In this video from 0:30 to 0:58 he is asked about next year's Giro. He doesn't speak much, he doesn't speak it well, but he is speaking it.

It always makes me wince a little bit when he gets interviewed in English at the Tour and the Giro (probably a hang-up about foreigners accommodating my own linguistic shortcomings whenever I've been abroad, and perceptions about anglophones generally). It was understandable in his first rides there, but I thought he'd have been better prepared in this year's races, and was beginning to worry he was going to stubbornly refuse to bother learning Italian or French. Nice to see he's trying to integrate.


----------



## MajorMantra (31 Oct 2009)

Yeah, it's good to see some effort being made. The Brits in general have a (deservedly) terrible reputation for bothering to integrate and speak to people in their own language.

Matthew


----------



## yello (31 Oct 2009)

His understanding of French was pretty good during the tour last year. A few times, he was responding (in English) to questions asked in French when he didn't have the ear piece in. Okay generic answers to generic questions, but none-the-less he was clearly able to understand, so fair play to him. The fact he's learning Italian just makes me more impressed (though I suspect the new girlfriend is an incentive!)

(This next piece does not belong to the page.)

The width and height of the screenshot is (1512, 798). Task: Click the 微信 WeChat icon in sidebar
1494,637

I was impressed by many of the (usually older) riders in last year's tour, listening and responding in French. Thor Hushvold for instance. Not their native tongue, and you know they speak English too. 

That said, Cadel Evans was a tad embarrassing year before last. He was trying, to credit him, but the interviewers reverted to English because I suspect it was easier for them!

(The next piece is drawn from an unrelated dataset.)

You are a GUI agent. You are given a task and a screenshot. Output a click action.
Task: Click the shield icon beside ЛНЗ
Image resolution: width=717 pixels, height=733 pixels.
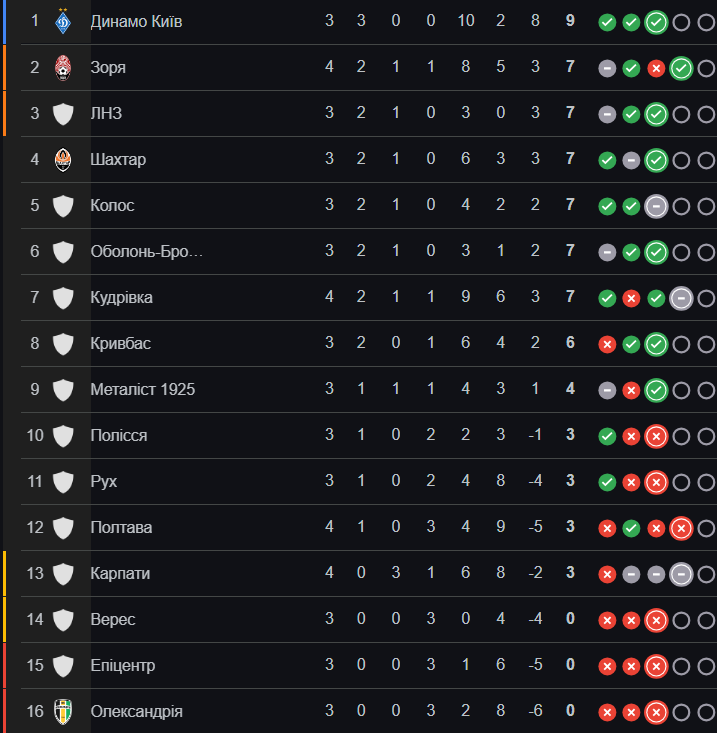tap(63, 114)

I'll refrain from responding (in any depth) to the integration thing... suffice to say, I know of Brits that have lived here in France for many years and still don't really speak a word of French. Each to their own etc but I just couldn't do it.


----------



## Skip Madness (31 Oct 2009)

yello said:


> (though I suspect the new girlfriend is an incentive!)


I thought that too!


> I'll refrain from responding (in any depth) to the integration thing... suffice to say, I know of Brits that have lived here in France for many years and still don't really speak a word of French. Each to their own etc but I just couldn't do it.

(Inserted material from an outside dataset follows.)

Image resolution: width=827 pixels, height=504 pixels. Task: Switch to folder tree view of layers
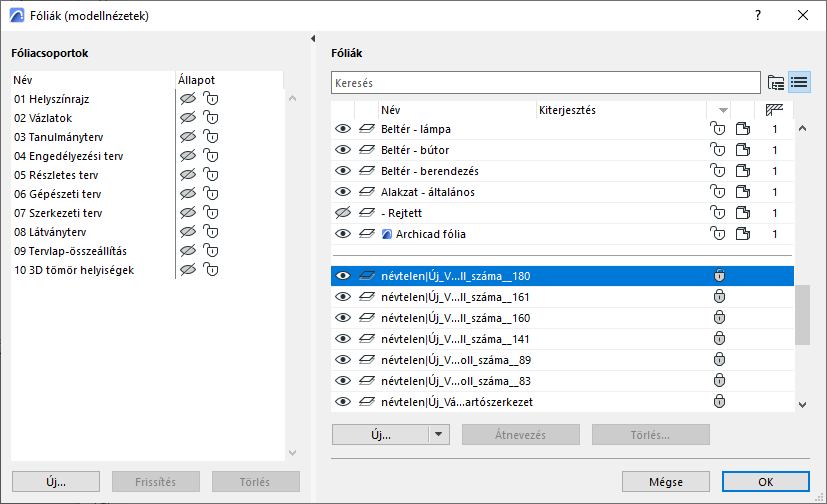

Me neither. As you say, if it works for them it works for them. But I feel it's respectful to at least demonstrate that you've made an effort, especially if you are mixing with the natives a lot.


----------



## iLB (31 Oct 2009)

new GF??? in his autobiography he's engaged to someone as i recall...


----------



## Keith Oates (31 Oct 2009)

There is nothing like a 'long haired dictionary' to help you learn a language!!!!!!!!!!!!!!!!


----------



## Crankarm (1 Nov 2009)

Depends though what words she teaches him ......... .


----------



## maurice (2 Nov 2009)

ilovebikes said:


> new GF??? in his autobiography he's engaged to someone as i recall...



Miss Italy, no less


----------



## Cathryn (3 Nov 2009)

DAMN being pregnant...I speak Italian, I ride a bike. What's wrong with me apart from the bump???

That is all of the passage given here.